The PIF agenda will also push for the Indonesian government to make good on its invitation to the UN Human Rights Commissioner to visit West Papua, with a deadline for a report set before the next PIF Leaders Meeting in 2020.
Pacific Island leaders are also keen to focus heavily on climate change rather than China when they meet next week, reports AFP.
Despite China’s growing influence in the region which has seen strong political response from both Australia and the US, Pacific Island leaders have insisted that such geopolitical concerns should not eclipse the more pressing issue of climate change.
PIF secretary-general Dame Meg Taylor said the forum, which is referred to as the Blue Pacific collective, was at a pivotal moment in its history.
“While we are the subject of the geopolitical manoeuvring and strategies of others, the Blue Pacific collective remains focused on charting our own destiny,” she said.
In a message to Australia’s government, Tuvalu Prime Minister Enele Sopoaga has warned Canberra’s step-up strategy will fail unless it finally takes meaningful action to address the issue.
“They know very well that we will not be happy as a partner, to move forward, unless they are serious,” he said.

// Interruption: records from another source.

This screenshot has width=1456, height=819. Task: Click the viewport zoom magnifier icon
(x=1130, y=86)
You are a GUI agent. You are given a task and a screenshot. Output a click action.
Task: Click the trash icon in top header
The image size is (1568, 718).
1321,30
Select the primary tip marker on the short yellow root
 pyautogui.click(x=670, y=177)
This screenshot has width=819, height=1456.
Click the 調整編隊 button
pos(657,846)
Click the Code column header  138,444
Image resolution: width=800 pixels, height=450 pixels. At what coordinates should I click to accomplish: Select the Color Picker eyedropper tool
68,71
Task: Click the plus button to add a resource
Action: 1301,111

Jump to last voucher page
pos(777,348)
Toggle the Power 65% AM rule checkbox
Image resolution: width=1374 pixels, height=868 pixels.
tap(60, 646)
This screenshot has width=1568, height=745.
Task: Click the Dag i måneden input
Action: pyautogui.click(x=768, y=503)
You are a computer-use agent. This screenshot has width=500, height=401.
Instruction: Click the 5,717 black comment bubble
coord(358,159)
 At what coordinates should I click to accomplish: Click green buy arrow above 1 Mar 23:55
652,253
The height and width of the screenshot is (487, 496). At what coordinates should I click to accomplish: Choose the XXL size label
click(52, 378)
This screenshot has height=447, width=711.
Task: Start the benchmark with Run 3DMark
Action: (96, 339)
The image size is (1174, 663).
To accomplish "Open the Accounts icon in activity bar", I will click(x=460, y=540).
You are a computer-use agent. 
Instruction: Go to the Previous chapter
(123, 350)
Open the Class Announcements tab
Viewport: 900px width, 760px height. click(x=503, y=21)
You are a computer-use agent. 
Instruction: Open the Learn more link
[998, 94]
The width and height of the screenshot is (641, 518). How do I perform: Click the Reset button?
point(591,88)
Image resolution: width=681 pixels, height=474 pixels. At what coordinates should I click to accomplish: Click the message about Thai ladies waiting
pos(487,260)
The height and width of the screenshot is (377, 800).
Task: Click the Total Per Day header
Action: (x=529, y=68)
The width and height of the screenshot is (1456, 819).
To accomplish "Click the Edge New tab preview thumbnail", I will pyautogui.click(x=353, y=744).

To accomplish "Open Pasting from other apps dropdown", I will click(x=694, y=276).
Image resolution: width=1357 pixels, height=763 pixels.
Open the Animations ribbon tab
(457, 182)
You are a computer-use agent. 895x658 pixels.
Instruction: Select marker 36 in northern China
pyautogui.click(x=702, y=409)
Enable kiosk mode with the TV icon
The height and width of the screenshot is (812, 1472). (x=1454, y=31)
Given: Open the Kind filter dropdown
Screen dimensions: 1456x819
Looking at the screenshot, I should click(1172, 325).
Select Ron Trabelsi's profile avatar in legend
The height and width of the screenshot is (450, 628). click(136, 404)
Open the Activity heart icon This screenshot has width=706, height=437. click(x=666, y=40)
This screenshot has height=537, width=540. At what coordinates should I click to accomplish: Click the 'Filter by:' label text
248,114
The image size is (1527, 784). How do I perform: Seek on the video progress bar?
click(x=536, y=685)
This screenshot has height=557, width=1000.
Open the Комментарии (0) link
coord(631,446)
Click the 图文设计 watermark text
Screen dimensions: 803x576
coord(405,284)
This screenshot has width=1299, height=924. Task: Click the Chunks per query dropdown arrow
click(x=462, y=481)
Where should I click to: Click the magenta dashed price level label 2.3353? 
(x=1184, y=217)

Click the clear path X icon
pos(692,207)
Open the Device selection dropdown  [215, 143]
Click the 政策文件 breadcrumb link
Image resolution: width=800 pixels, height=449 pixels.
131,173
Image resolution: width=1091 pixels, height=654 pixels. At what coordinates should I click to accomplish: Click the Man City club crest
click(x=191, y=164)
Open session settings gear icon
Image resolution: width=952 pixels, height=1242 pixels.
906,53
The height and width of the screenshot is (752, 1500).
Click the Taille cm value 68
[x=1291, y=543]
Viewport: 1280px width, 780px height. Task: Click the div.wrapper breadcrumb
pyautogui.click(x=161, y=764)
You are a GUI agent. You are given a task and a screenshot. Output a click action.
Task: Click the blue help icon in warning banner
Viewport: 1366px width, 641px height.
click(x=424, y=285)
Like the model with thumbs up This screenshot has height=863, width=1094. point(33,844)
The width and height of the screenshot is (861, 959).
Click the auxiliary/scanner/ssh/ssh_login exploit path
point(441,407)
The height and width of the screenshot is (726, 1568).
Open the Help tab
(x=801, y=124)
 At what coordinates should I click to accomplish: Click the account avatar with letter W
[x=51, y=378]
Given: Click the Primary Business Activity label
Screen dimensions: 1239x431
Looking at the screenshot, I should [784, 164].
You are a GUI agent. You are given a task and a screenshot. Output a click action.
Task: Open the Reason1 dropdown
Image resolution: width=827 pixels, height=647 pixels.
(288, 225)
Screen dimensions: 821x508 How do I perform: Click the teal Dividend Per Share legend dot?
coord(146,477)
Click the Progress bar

This follows the Pacific leaders declaration of a climate crisis last week with Fiji’s Prime Minster Voreqe Bainimarama saying that the region needed greater commitments from its bigger neighbours, hinting at Australia and New Zealand.
At last year’s forum, Australia was exposed as having attempted to water-down a resolution that declared climate change the region’s greatest security threat.
“We shouldn’t accept anything less than concrete commitments to curb greenhouse gas emissions in line with the most ambitious aspirations of the Paris Agreement,” Bainimarama said.
“We cannot allow climate commitments to be watered down at a meeting hosted in a nation whose very existence is threatened by the rising waters lapping at its shores.”
The PIF will will be held on August 13-16.